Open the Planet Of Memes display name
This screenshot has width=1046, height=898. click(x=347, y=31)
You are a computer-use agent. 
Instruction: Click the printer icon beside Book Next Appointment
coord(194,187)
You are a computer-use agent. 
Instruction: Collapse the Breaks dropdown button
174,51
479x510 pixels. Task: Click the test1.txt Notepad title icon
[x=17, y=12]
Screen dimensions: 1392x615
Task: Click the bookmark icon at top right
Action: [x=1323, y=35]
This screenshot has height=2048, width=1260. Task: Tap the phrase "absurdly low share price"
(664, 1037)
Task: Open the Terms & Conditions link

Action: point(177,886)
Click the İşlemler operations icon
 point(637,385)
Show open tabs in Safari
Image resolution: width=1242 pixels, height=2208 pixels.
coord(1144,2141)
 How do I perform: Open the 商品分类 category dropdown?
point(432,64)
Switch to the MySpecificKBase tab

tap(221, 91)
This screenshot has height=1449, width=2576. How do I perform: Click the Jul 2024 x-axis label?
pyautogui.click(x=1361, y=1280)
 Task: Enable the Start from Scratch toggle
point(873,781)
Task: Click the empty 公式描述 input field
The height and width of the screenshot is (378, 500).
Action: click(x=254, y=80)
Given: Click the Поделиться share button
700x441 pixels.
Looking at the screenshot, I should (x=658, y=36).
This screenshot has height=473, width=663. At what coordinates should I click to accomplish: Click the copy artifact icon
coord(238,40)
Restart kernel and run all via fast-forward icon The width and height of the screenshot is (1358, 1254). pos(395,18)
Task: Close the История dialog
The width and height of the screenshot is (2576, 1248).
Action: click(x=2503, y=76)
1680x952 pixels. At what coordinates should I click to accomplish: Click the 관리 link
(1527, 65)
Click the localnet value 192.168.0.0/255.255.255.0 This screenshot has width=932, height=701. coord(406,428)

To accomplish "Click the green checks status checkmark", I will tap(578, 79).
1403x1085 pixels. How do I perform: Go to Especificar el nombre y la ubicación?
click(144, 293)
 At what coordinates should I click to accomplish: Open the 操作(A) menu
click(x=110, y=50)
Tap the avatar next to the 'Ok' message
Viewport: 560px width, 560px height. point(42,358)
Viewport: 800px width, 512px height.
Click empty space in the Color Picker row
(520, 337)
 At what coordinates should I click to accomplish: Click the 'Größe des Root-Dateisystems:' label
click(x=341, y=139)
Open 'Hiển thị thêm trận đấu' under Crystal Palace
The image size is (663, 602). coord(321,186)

___

Your task:
Rewrite all the rows above, replacing every "Instruction" with "Command" and leaving everything else unchanged.

Problem solution:
Open the Planet Of Memes display name
This screenshot has width=1046, height=898. click(x=347, y=31)
You are a computer-use agent. 
Command: Click the printer icon beside Book Next Appointment
coord(194,187)
You are a computer-use agent. 
Command: Collapse the Breaks dropdown button
174,51
479x510 pixels. Task: Click the test1.txt Notepad title icon
[x=17, y=12]
Screen dimensions: 1392x615
Task: Click the bookmark icon at top right
Action: [x=1323, y=35]
This screenshot has height=2048, width=1260. Task: Tap the phrase "absurdly low share price"
(664, 1037)
Task: Open the Terms & Conditions link

Action: point(177,886)
Click the İşlemler operations icon
 point(637,385)
Show open tabs in Safari
Image resolution: width=1242 pixels, height=2208 pixels.
coord(1144,2141)
 How do I perform: Open the 商品分类 category dropdown?
point(432,64)
Switch to the MySpecificKBase tab

tap(221, 91)
This screenshot has height=1449, width=2576. How do I perform: Click the Jul 2024 x-axis label?
pyautogui.click(x=1361, y=1280)
 Task: Enable the Start from Scratch toggle
point(873,781)
Task: Click the empty 公式描述 input field
The height and width of the screenshot is (378, 500).
Action: click(x=254, y=80)
Given: Click the Поделиться share button
700x441 pixels.
Looking at the screenshot, I should (x=658, y=36).
This screenshot has height=473, width=663. At what coordinates should I click to accomplish: Click the copy artifact icon
coord(238,40)
Restart kernel and run all via fast-forward icon The width and height of the screenshot is (1358, 1254). pos(395,18)
Task: Close the История dialog
The width and height of the screenshot is (2576, 1248).
Action: click(x=2503, y=76)
1680x952 pixels. At what coordinates should I click to accomplish: Click the 관리 link
(1527, 65)
Click the localnet value 192.168.0.0/255.255.255.0 This screenshot has width=932, height=701. coord(406,428)

To accomplish "Click the green checks status checkmark", I will tap(578, 79).
1403x1085 pixels. How do I perform: Go to Especificar el nombre y la ubicación?
click(144, 293)
 At what coordinates should I click to accomplish: Open the 操作(A) menu
click(x=110, y=50)
Tap the avatar next to the 'Ok' message
Viewport: 560px width, 560px height. point(42,358)
Viewport: 800px width, 512px height.
Click empty space in the Color Picker row
(520, 337)
 At what coordinates should I click to accomplish: Click the 'Größe des Root-Dateisystems:' label
click(x=341, y=139)
Open 'Hiển thị thêm trận đấu' under Crystal Palace
The image size is (663, 602). coord(321,186)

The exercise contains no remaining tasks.